Qu’en plus de l’effet sur le pouvoir judiciaire et sur l’accès des victimes à la justice, le pouvoir exécutif a publiquement manifesté son opinion et remis en cause la pertinence morale, professionnelle et éthique de plusieurs magistrats et de certaines décisions de justice contraires aux intérêts et aux politiques du gouvernement, ou révélatrices des violations des droits de l’Homme de la part d’agents de l’État.

Qu’au niveau institutionnel, le gouvernement a cherché à consolider cette politique en proposant une série de réformes et en prenant position en leur faveur, réformes qui visent à porter atteinte à l’indépendance du pouvoir judiciaire et comprennent la suppression de certaines juridictions supérieures, la fusion de certaines des fonctions que la Constitution leur affecte en un seul organisme, et la consolidation du pouvoir de nomination du gouvernement de personnes proches de ses intérêts et orientations politiques et idéologiques dans certaines instances judiciaires, y compris les organismes de contrôle, en contravention avec les recommandations des organismes internationaux qui ont, de manière répétée, attiré l’attention de l’État colombien sur la nécessité d’adopter sans délai des mesures appropriées pour la prévention, la prise en compte et la réparation des faits de violence sexuelle et d’autres violations des droits de l’Homme perpétrées au cours ou à l’occasion du conflit armé.

DÉCIDE DE

Condamner l’ignorance par le gouvernement colombien de l’indépendance de la justice et du droit d’accès à la justice des victimes de violations des droits de l’Homme.
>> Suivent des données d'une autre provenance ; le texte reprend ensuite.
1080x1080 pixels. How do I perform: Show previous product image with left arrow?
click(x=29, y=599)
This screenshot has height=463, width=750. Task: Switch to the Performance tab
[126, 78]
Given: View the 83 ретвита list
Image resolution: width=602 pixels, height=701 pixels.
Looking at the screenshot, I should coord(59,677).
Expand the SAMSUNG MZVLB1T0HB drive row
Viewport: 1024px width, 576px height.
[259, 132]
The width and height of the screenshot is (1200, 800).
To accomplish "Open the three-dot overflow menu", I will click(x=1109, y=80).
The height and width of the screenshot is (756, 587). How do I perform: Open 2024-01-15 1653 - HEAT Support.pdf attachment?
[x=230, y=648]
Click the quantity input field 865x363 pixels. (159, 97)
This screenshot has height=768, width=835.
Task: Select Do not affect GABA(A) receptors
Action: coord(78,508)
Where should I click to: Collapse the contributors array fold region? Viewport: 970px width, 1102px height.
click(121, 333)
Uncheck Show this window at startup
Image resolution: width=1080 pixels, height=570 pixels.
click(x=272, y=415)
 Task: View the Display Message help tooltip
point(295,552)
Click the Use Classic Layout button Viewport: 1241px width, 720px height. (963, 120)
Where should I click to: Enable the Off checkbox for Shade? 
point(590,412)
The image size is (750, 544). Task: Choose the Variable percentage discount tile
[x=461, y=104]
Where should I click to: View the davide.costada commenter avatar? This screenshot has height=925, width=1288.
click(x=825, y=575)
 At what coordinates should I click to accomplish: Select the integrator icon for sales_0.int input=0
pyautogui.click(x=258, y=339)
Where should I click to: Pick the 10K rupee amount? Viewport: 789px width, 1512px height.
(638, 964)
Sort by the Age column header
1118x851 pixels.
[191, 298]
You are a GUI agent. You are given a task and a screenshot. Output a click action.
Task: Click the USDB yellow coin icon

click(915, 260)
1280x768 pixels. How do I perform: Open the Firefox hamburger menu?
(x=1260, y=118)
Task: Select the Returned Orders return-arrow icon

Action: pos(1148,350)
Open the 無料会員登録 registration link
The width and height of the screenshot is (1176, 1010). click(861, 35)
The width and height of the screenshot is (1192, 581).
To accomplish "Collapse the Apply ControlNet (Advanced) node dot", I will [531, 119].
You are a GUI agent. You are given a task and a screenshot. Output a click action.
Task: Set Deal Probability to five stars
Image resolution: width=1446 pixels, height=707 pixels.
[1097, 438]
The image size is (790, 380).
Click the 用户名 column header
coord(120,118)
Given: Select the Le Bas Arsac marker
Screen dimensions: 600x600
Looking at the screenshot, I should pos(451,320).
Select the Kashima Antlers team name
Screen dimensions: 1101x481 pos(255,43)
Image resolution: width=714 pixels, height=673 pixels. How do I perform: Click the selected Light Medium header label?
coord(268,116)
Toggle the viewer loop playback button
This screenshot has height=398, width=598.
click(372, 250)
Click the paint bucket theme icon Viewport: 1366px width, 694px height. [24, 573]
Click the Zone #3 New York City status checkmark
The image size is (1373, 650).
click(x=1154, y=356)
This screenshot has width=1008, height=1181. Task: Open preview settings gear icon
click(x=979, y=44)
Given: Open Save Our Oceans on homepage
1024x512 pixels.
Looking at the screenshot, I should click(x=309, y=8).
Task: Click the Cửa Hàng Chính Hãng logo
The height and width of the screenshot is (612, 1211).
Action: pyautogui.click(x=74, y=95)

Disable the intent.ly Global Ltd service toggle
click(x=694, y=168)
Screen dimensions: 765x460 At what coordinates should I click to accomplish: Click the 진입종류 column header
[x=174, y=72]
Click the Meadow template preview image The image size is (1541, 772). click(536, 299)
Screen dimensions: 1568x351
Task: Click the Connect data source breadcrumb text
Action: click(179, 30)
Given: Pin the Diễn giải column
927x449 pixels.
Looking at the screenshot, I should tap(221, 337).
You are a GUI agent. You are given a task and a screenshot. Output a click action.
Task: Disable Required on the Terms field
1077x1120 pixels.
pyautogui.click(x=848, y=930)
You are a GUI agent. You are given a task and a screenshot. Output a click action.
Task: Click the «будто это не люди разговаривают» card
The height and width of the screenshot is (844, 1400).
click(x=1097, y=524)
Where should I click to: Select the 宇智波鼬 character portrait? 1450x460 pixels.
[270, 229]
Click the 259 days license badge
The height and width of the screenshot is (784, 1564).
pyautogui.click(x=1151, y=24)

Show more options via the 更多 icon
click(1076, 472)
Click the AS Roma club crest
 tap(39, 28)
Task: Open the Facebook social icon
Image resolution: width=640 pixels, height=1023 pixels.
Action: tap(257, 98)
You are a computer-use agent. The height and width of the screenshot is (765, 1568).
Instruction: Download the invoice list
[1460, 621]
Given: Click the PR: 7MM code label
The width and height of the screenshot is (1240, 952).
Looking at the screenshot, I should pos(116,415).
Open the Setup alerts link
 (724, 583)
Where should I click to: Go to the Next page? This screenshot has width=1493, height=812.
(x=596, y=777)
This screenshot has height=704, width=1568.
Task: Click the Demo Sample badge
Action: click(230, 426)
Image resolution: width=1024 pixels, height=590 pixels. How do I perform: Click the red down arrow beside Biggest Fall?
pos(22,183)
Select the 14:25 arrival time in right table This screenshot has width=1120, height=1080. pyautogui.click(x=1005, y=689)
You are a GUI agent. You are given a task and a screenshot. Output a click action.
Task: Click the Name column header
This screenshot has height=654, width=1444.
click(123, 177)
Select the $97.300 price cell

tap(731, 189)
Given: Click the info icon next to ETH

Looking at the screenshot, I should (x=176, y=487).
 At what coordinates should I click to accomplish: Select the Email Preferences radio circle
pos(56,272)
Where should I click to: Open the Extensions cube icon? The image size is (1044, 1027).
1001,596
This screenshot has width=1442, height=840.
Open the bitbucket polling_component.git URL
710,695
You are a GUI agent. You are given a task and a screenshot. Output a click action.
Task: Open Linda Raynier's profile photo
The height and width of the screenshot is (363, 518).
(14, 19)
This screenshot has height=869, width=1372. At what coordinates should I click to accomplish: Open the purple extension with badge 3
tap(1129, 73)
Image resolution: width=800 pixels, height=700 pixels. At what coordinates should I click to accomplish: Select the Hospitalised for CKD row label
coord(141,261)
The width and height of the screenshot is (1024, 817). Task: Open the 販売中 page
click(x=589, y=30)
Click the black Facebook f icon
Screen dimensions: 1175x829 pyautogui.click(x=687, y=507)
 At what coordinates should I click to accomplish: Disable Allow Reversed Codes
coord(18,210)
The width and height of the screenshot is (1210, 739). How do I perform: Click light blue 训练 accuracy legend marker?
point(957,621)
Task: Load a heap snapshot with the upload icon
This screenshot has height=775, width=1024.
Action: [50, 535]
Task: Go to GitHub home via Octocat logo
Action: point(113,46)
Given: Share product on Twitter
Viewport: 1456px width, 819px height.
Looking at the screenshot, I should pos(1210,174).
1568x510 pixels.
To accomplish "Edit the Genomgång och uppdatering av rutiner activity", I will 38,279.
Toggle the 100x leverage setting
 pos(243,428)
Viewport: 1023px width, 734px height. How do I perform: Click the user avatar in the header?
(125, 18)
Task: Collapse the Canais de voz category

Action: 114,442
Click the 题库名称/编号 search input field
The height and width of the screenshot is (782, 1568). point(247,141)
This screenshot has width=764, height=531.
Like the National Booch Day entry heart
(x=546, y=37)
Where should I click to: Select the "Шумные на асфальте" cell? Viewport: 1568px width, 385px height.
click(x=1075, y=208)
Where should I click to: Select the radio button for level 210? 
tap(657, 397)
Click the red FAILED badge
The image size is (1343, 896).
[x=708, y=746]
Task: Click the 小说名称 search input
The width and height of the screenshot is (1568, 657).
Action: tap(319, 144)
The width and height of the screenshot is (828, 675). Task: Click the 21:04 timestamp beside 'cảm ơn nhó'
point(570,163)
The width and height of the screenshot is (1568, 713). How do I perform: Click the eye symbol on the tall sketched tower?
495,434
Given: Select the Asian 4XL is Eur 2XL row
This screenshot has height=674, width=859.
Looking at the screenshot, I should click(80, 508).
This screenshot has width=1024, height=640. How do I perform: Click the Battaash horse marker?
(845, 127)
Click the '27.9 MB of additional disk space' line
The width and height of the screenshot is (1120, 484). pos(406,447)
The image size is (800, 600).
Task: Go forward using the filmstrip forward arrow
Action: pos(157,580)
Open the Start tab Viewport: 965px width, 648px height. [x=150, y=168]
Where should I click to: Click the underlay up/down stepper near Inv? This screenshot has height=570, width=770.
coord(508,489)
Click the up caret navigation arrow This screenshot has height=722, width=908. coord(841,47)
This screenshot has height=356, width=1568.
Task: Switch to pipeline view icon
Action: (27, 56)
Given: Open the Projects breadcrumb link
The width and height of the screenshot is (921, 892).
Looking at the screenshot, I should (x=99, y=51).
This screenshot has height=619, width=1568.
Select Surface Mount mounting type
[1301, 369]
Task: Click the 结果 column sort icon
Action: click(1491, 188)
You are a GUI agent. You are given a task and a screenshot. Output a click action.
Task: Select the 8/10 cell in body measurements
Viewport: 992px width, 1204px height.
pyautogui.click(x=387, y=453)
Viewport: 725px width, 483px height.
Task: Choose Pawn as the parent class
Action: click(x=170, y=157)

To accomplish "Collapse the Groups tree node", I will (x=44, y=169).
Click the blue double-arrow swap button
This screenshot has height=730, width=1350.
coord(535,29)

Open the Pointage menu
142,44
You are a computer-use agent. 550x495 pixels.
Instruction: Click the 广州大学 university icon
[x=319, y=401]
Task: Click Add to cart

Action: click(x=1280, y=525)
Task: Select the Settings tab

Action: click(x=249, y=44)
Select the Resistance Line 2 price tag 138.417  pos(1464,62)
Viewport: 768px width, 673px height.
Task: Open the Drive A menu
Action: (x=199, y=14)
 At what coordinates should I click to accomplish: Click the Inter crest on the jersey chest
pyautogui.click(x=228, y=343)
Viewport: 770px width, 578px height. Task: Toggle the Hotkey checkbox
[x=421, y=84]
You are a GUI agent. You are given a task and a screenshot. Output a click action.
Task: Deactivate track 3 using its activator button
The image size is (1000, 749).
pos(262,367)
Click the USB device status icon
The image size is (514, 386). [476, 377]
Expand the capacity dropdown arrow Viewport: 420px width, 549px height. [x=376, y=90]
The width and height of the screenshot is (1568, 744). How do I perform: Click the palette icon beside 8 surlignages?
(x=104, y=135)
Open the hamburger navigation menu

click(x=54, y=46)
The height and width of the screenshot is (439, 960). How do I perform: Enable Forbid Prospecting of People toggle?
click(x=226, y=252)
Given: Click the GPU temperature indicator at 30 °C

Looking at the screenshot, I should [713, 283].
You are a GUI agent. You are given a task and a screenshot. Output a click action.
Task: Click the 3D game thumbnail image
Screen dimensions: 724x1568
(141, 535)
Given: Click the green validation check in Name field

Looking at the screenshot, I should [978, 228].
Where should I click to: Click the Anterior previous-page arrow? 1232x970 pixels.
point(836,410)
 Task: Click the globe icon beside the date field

Exiger de l’État colombien qu’il remplisse ses obligations internationales et nationales en matière d’indépendance de la justice, d’accès à la justice des victimes de violations des droits de l’Homme.

Exiger de l’État colombien, conformément aux recommandations réitérées des organismes internationaux en matière de droits de l’Homme, qu’il garantisse les droits des victimes à la vérité, à la justice, à la réparation et aux garanties de non-répétition.

Soutenir les plaintes et l’appel des juges, procureurs, défenseurs des droits de l’Homme, victimes et témoins en faveur du rétablissement de l’indépendance de la justice et des garanties en matière d’accès à la justice.

Appuyer le travail opiniâtre, quotidien et constant des femmes, des jeunes, des enfants, et des défenseurs des droits de l’Homme pour préserver la mémoire et lutter contre l’impunité et l’oubli, et réitérer l’appui pour le respect entier de leur droit à la vérité, à la justice et à la réparation.